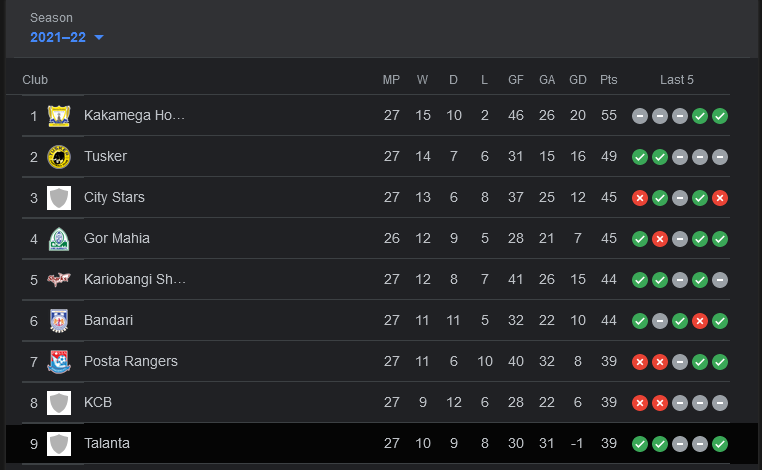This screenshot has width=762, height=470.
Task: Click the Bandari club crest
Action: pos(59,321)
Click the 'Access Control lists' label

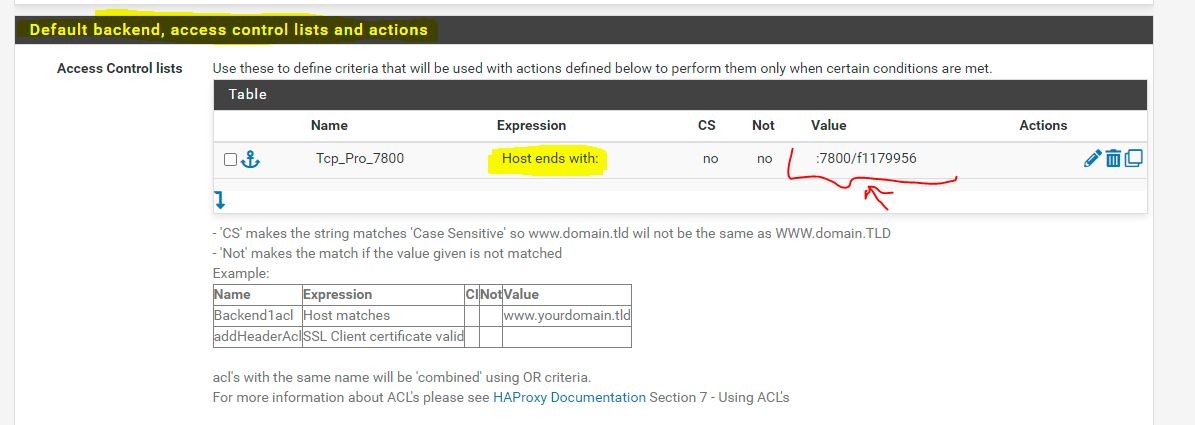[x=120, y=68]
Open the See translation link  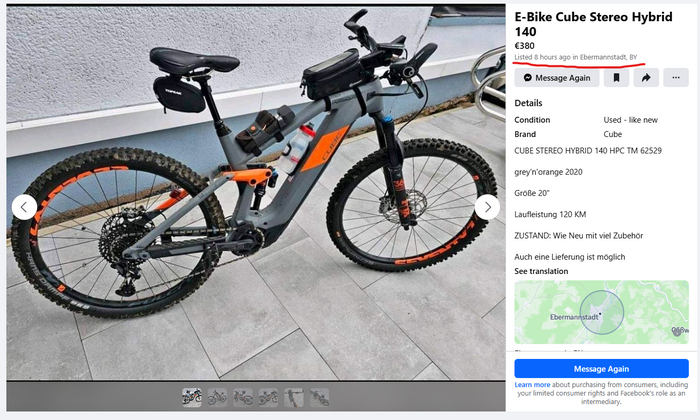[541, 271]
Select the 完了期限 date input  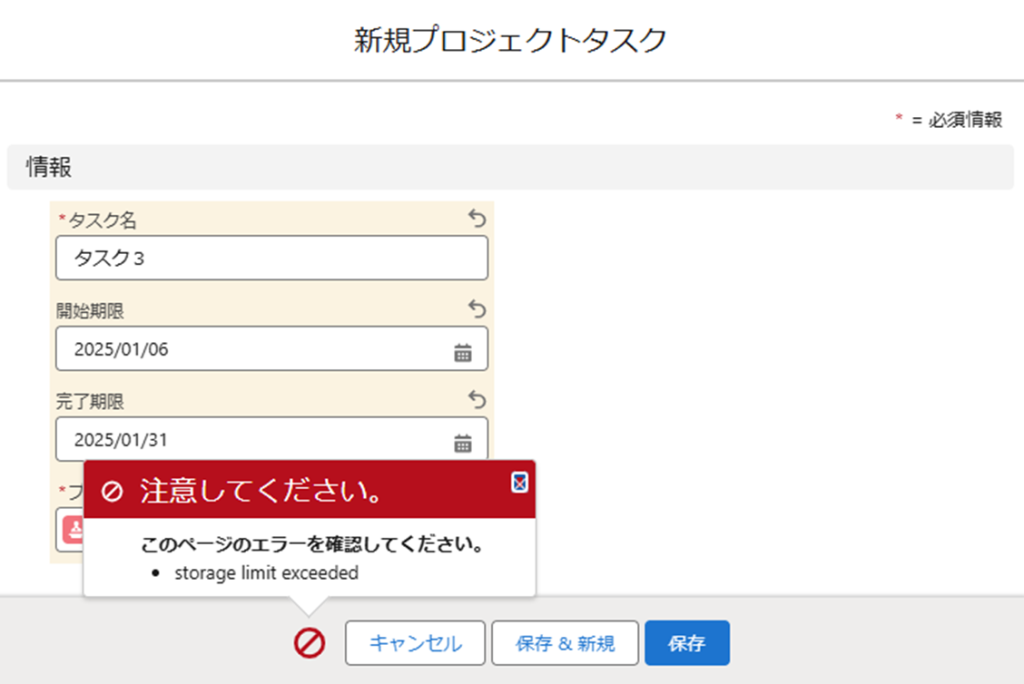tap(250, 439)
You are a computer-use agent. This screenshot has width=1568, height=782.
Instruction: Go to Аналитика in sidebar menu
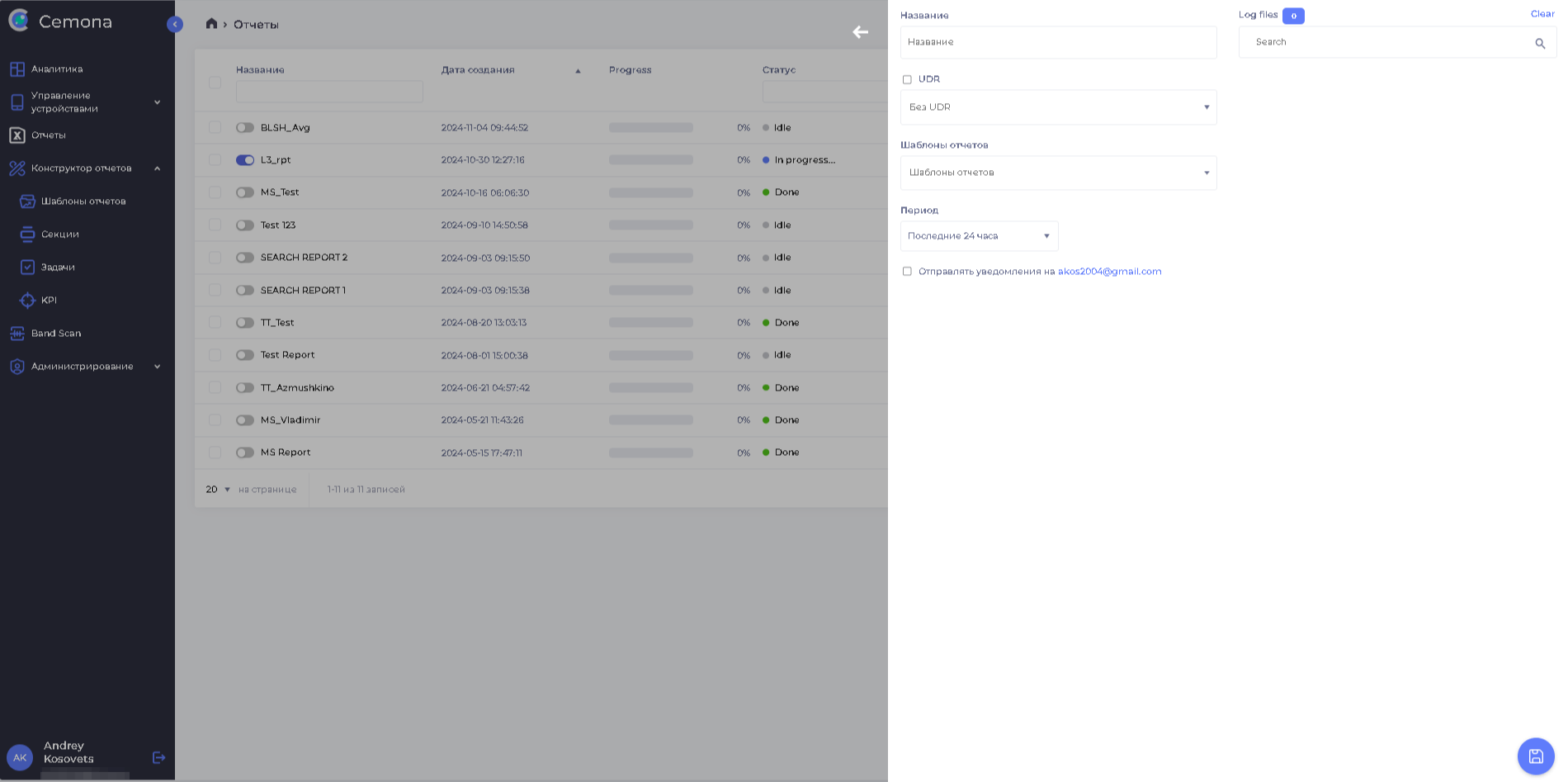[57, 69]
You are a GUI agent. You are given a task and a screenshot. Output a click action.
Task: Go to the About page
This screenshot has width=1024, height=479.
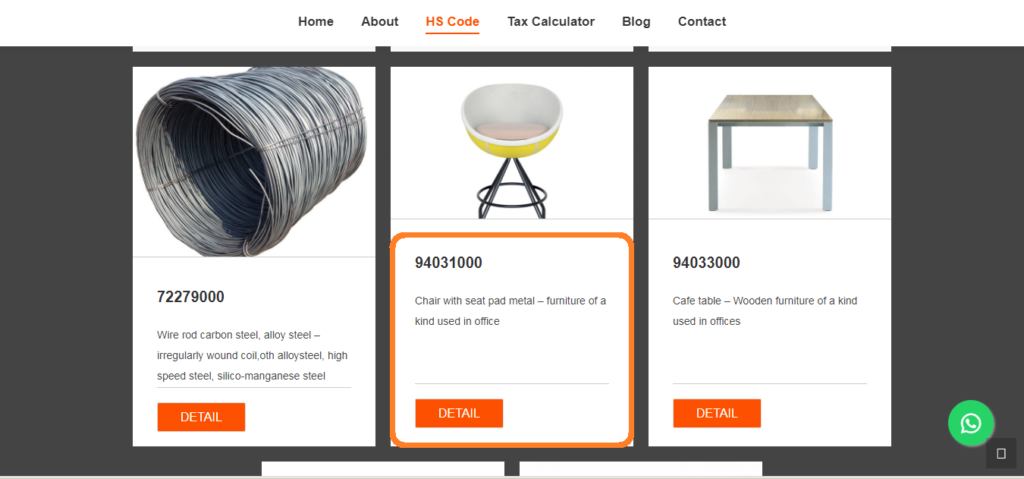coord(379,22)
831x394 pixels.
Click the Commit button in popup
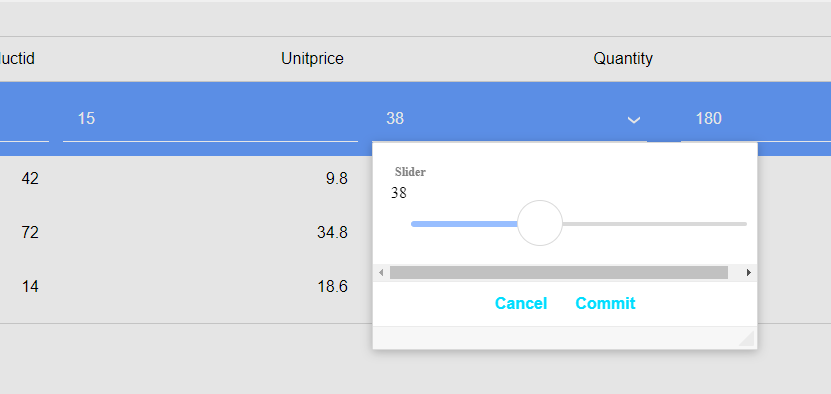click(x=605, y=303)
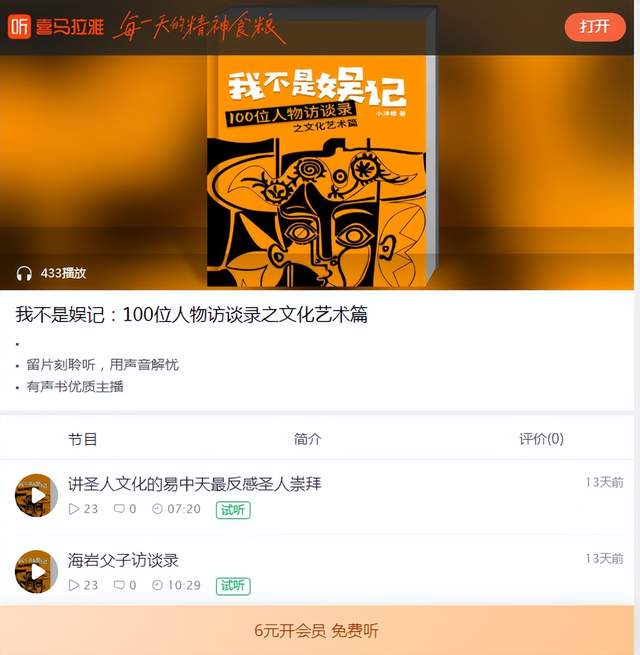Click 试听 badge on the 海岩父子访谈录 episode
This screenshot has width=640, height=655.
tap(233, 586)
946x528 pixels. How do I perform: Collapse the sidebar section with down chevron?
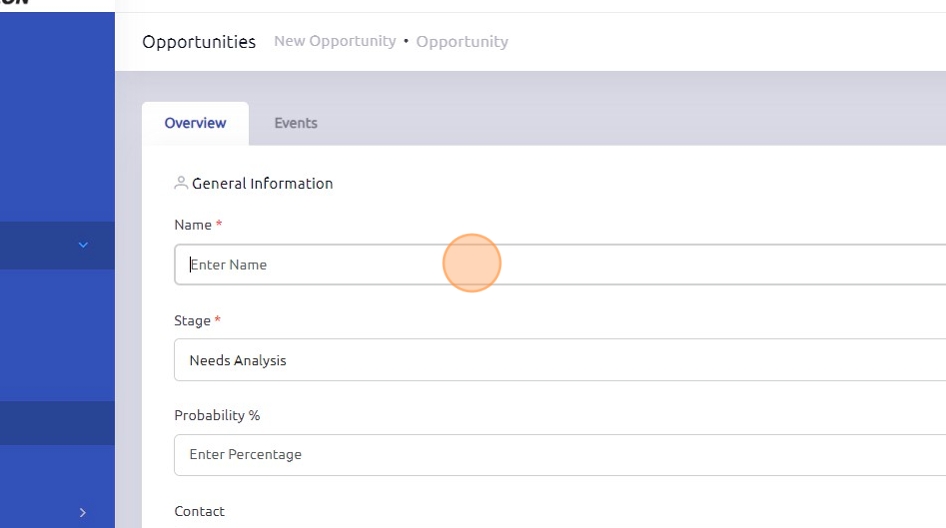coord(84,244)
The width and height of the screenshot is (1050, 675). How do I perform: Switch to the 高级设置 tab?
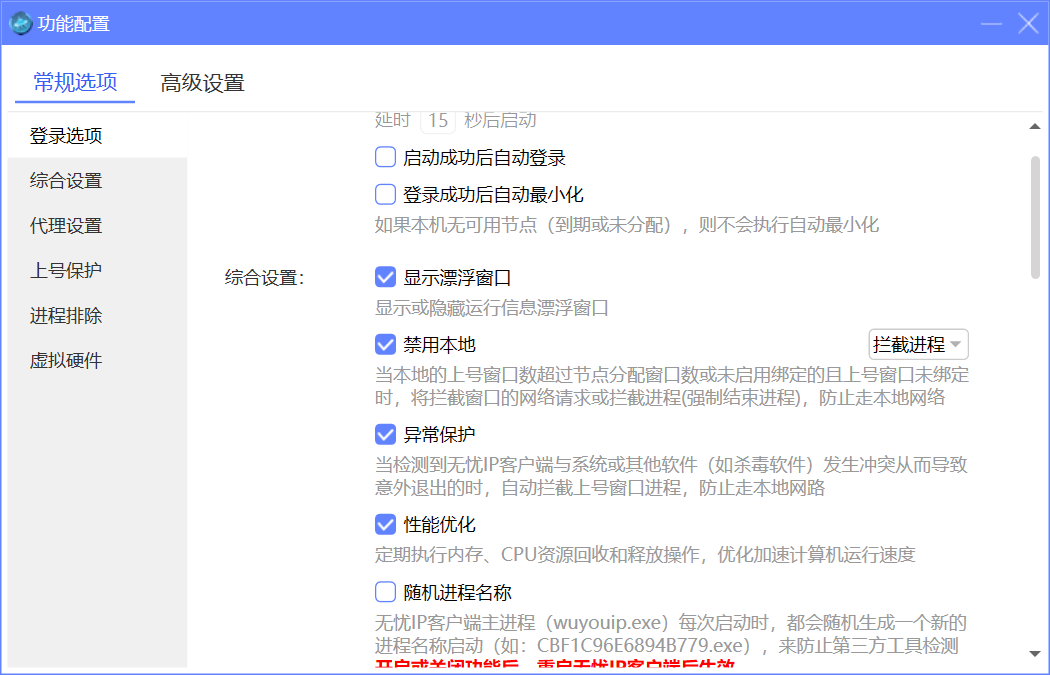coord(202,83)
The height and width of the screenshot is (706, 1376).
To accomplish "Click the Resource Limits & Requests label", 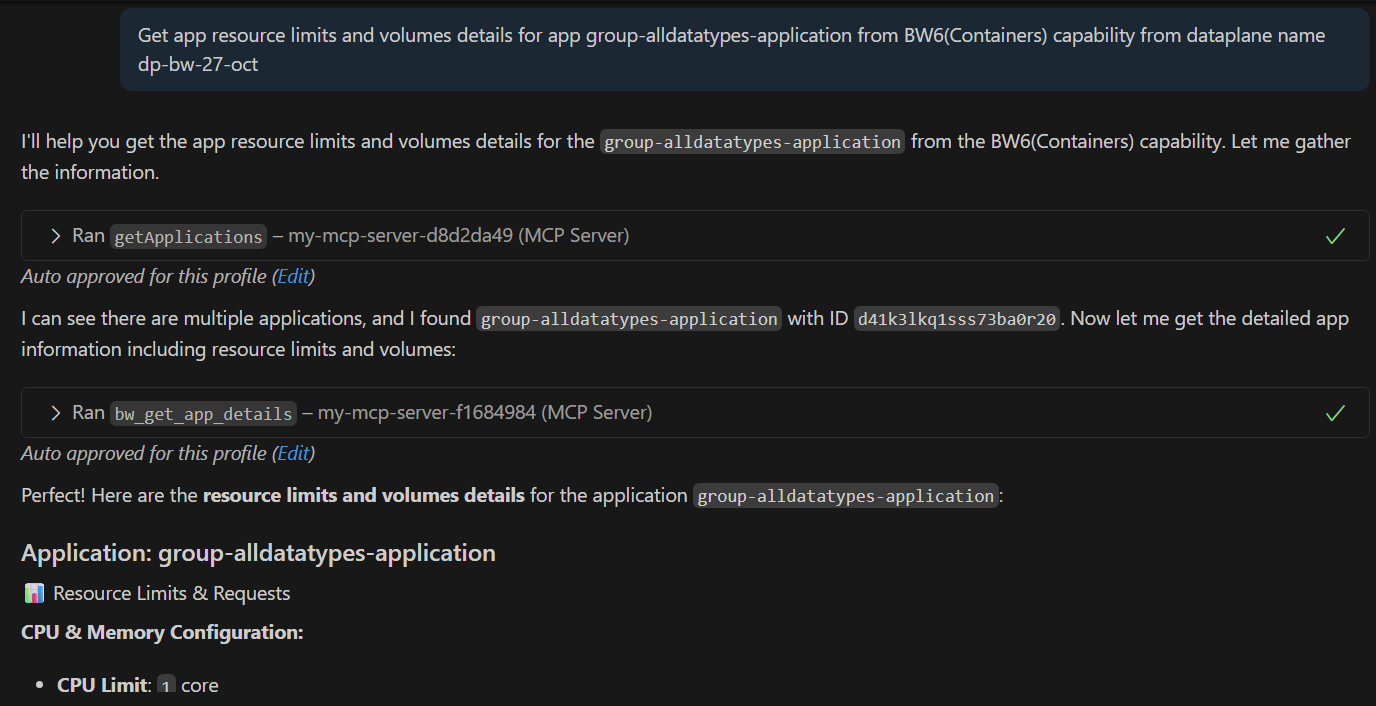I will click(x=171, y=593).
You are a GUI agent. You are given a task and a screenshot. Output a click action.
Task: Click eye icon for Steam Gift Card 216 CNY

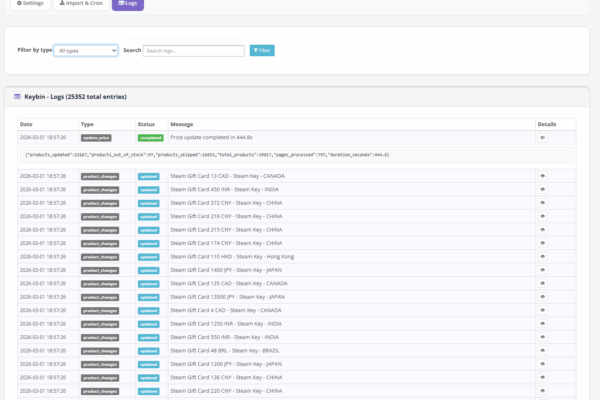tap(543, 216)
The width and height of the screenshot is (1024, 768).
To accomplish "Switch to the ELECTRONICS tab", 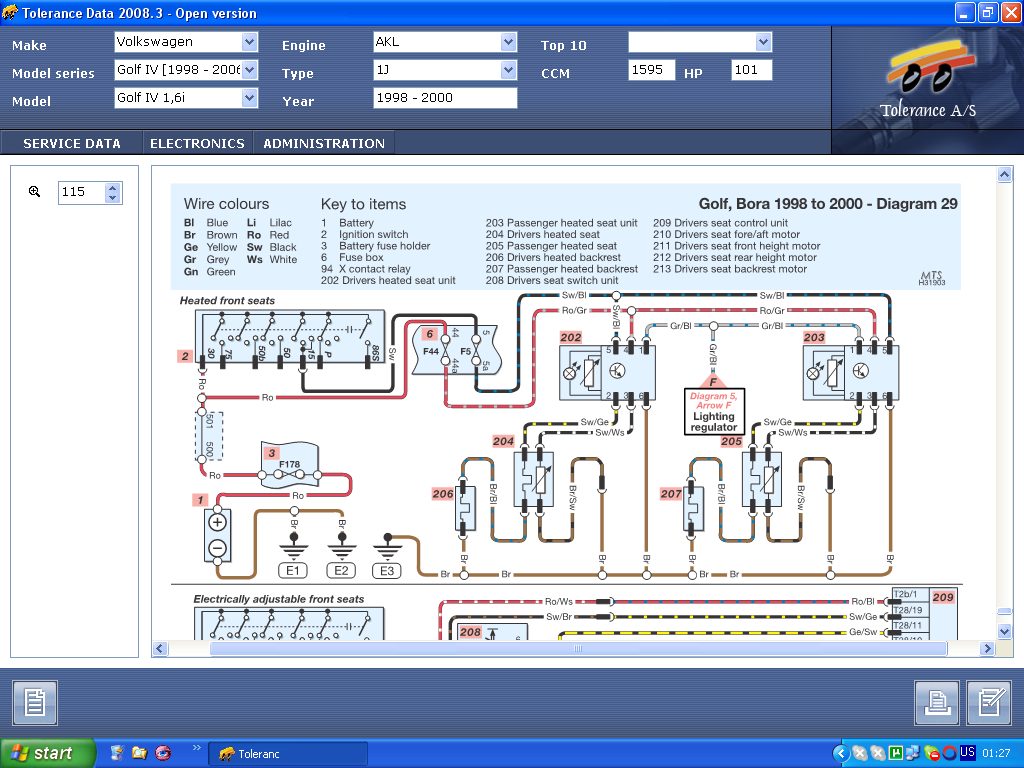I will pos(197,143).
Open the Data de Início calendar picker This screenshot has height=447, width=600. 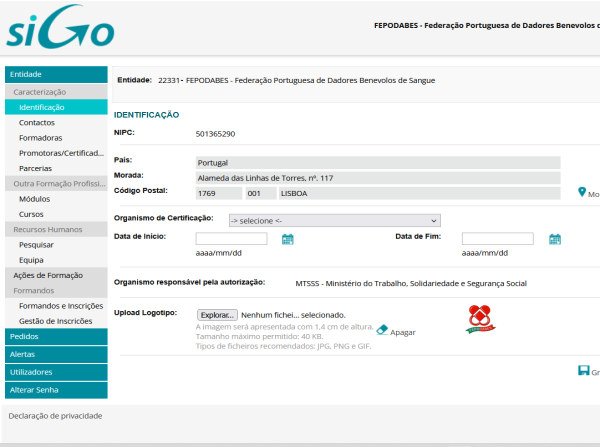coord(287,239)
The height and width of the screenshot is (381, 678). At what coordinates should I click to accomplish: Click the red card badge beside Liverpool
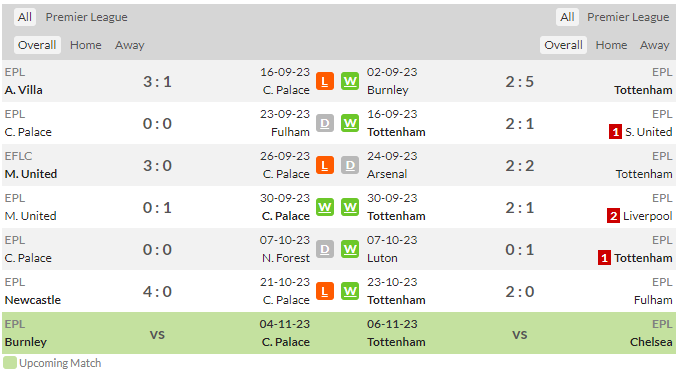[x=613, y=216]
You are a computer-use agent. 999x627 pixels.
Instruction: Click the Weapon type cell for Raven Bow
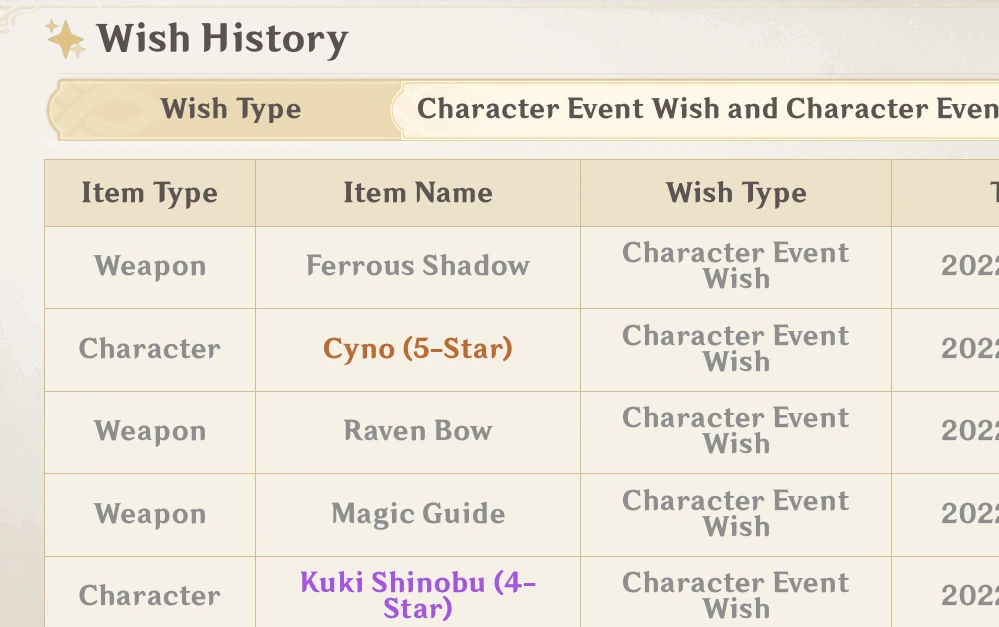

********

**EXERCISE DESCRIPTION**
Return from the data every line that holds "computer".

**WORKED SOLUTION**
You are a computer-use agent. This screenshot has width=1568, height=782.
You are a computer-use agent. 999x627 pixels.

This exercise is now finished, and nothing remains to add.